* [Page extract]
Induction of calbindin-D9k messenger RNA and protein by maternal exposure to alkylphenols during late pregnancy in maternal and neonatal uteri of rats.

Environmental chemicals are proposed to possess hormone-like properties, such as mimicking natural hormones, inhibiting the action of hormones, and inducing abnormal gene expression. Among environmental chemicals, the alkylphenol products (APs), octylphenol (OP) and nonylphenol (NP), are derived from alkylphenol ethoxylates and have been reported to be environmentally persistent. Thus, in the present study, we examined the effect of two APs, OP and NP, on the expression of Calbindin-D(9k) (CaBP-9k) following maternal exposure during late pregnancy in maternal and fetal uteri. Treatment with a high dose (600 mg/kg body weight [BW]) of OP and NP resulted in an induction of CaBP-9k mRNA at Day 5 of lactation, as did a single treatment with diethylstilbestrol (DES) and 17beta-estradiol (E2) in maternal uteri. The expression of CaBP-9k mRNA was also induced following treatment with a high dose (600 mg/kg BW) of OP, transferred from the mother, exposed to fetuses during late pregnancy, and persisted through Day 5 of lactation. It is of interest that treatments with high doses of OP (400 and 600 mg/kg BW) reduced the expression of maternal estrogen receptor alpha (ERalpha) mRNA, as E2 did. However, all doses of NP resulted in an inhibition of neonatal ERalpha, while only the high does of OP (600 mg/kg BW) induced the reduction of neonatal ERalpha mRNA expression, as E2 did. Parallel to mRNA, the expression of CaBP-9k protein was significantly induced by treatment with a high dose of OP and NP. In conclusion, maternal exposure to APs, OP and NP, during late pregnancy increased the expressions of CaBP-9k mRNA and protein in maternal and neonatal uteri. These results suggest that the absorption and distribution of environmental estrogenic compounds in maternal and neonatal uteri are extremely rapid, and these chemicals can easily pass though the placenta during pregnancy to affect functions of neonatal reproductive tissues.[1]

* [Your assignment] Update the calbindin abstract from "Induction of calbindin-D9k" to "uteri of rats.", putting "mice" in place of "rats". The lines further down aren't needed for this.

* [Records]

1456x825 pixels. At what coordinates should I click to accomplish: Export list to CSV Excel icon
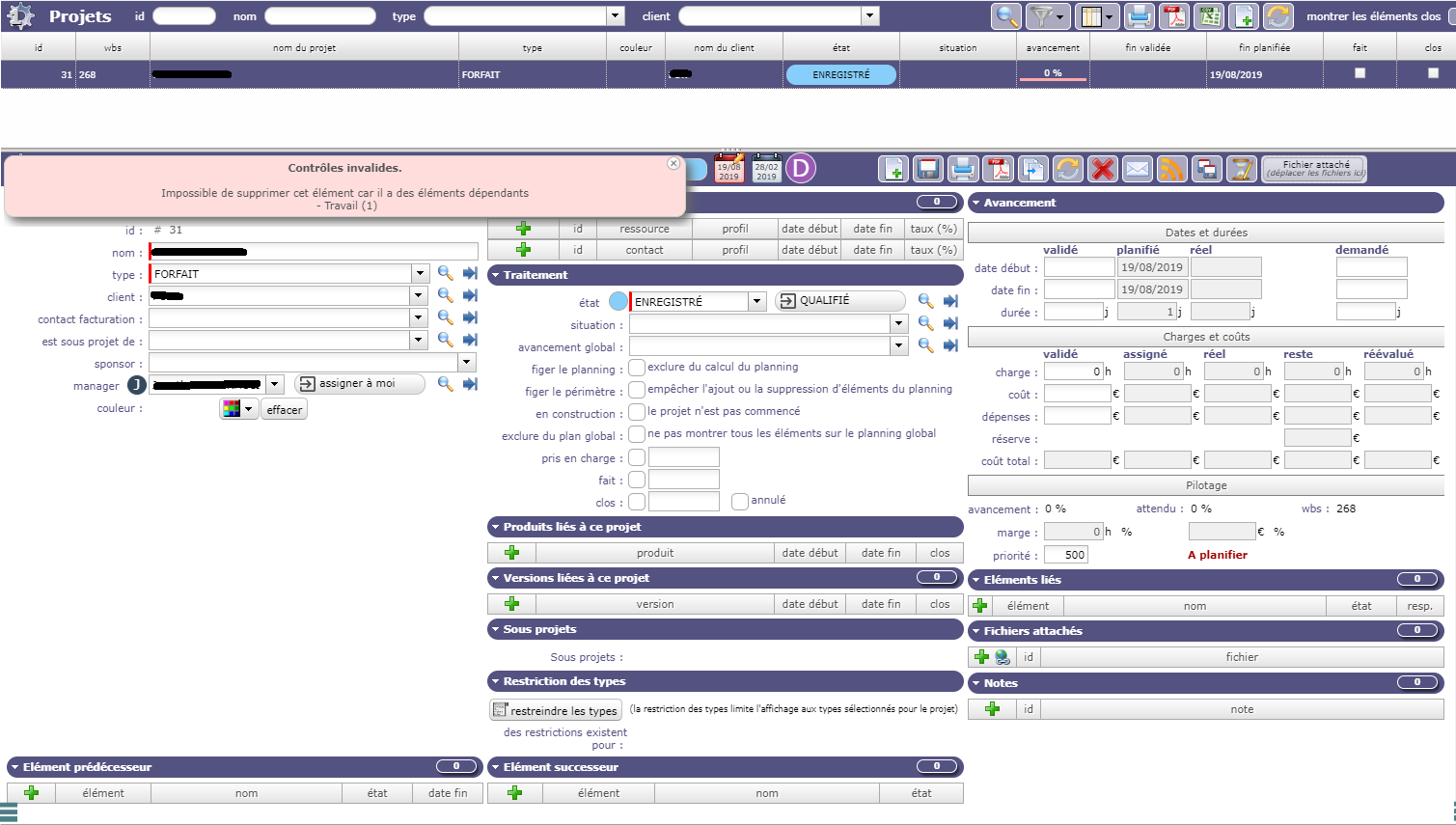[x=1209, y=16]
...
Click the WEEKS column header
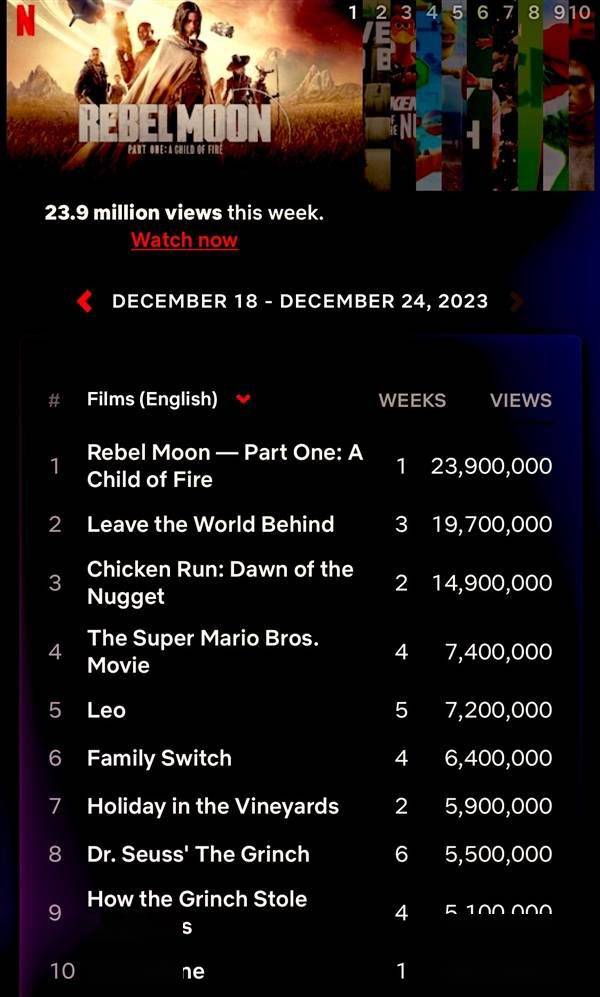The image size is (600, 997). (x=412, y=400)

* [Completed exercise]
Induction of calbindin-D9k messenger RNA and protein by maternal exposure to alkylphenols during late pregnancy in maternal and neonatal uteri of mice.